** start of DATA PROVIDED **

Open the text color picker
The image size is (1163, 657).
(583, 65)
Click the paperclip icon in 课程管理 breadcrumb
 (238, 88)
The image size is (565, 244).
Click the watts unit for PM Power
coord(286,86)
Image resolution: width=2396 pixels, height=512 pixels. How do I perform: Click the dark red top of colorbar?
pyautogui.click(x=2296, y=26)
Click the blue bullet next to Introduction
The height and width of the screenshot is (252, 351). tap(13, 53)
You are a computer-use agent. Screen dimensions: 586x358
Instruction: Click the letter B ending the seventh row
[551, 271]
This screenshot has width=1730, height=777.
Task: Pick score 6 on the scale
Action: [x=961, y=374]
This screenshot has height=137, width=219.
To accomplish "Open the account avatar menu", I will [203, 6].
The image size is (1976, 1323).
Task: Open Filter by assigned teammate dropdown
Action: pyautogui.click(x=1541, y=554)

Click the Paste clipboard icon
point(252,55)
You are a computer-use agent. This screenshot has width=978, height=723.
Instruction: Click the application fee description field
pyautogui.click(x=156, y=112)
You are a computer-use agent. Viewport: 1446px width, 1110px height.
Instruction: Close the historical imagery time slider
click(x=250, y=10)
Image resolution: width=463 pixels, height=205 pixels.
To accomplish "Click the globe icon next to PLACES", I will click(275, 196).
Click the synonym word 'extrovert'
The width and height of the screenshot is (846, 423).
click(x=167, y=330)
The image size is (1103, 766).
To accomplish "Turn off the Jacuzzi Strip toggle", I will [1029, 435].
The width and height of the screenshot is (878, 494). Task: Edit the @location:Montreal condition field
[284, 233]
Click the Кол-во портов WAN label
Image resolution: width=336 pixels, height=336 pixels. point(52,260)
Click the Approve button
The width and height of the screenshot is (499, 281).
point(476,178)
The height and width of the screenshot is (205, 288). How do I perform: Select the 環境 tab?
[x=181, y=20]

** end of DATA PROVIDED **

# TASK TO COMPLETE
Copy the entire listing above line for line, changing nothing.

# RESULT FOR THIS TASK
Open the text color picker
The image size is (1163, 657).
(583, 65)
Click the paperclip icon in 课程管理 breadcrumb
 (238, 88)
The image size is (565, 244).
Click the watts unit for PM Power
coord(286,86)
Image resolution: width=2396 pixels, height=512 pixels. How do I perform: Click the dark red top of colorbar?
pyautogui.click(x=2296, y=26)
Click the blue bullet next to Introduction
The height and width of the screenshot is (252, 351). tap(13, 53)
You are a computer-use agent. Screen dimensions: 586x358
Instruction: Click the letter B ending the seventh row
[551, 271]
This screenshot has width=1730, height=777.
Task: Pick score 6 on the scale
Action: [x=961, y=374]
This screenshot has height=137, width=219.
To accomplish "Open the account avatar menu", I will [203, 6].
The image size is (1976, 1323).
Task: Open Filter by assigned teammate dropdown
Action: pyautogui.click(x=1541, y=554)

Click the Paste clipboard icon
point(252,55)
You are a computer-use agent. This screenshot has width=978, height=723.
Instruction: Click the application fee description field
pyautogui.click(x=156, y=112)
You are a computer-use agent. Viewport: 1446px width, 1110px height.
Instruction: Close the historical imagery time slider
click(x=250, y=10)
Image resolution: width=463 pixels, height=205 pixels.
To accomplish "Click the globe icon next to PLACES", I will click(275, 196).
Click the synonym word 'extrovert'
The width and height of the screenshot is (846, 423).
click(x=167, y=330)
The image size is (1103, 766).
To accomplish "Turn off the Jacuzzi Strip toggle", I will [1029, 435].
The width and height of the screenshot is (878, 494). Task: Edit the @location:Montreal condition field
[284, 233]
Click the Кол-во портов WAN label
Image resolution: width=336 pixels, height=336 pixels. point(52,260)
Click the Approve button
The width and height of the screenshot is (499, 281).
point(476,178)
The height and width of the screenshot is (205, 288). How do I perform: Select the 環境 tab?
[x=181, y=20]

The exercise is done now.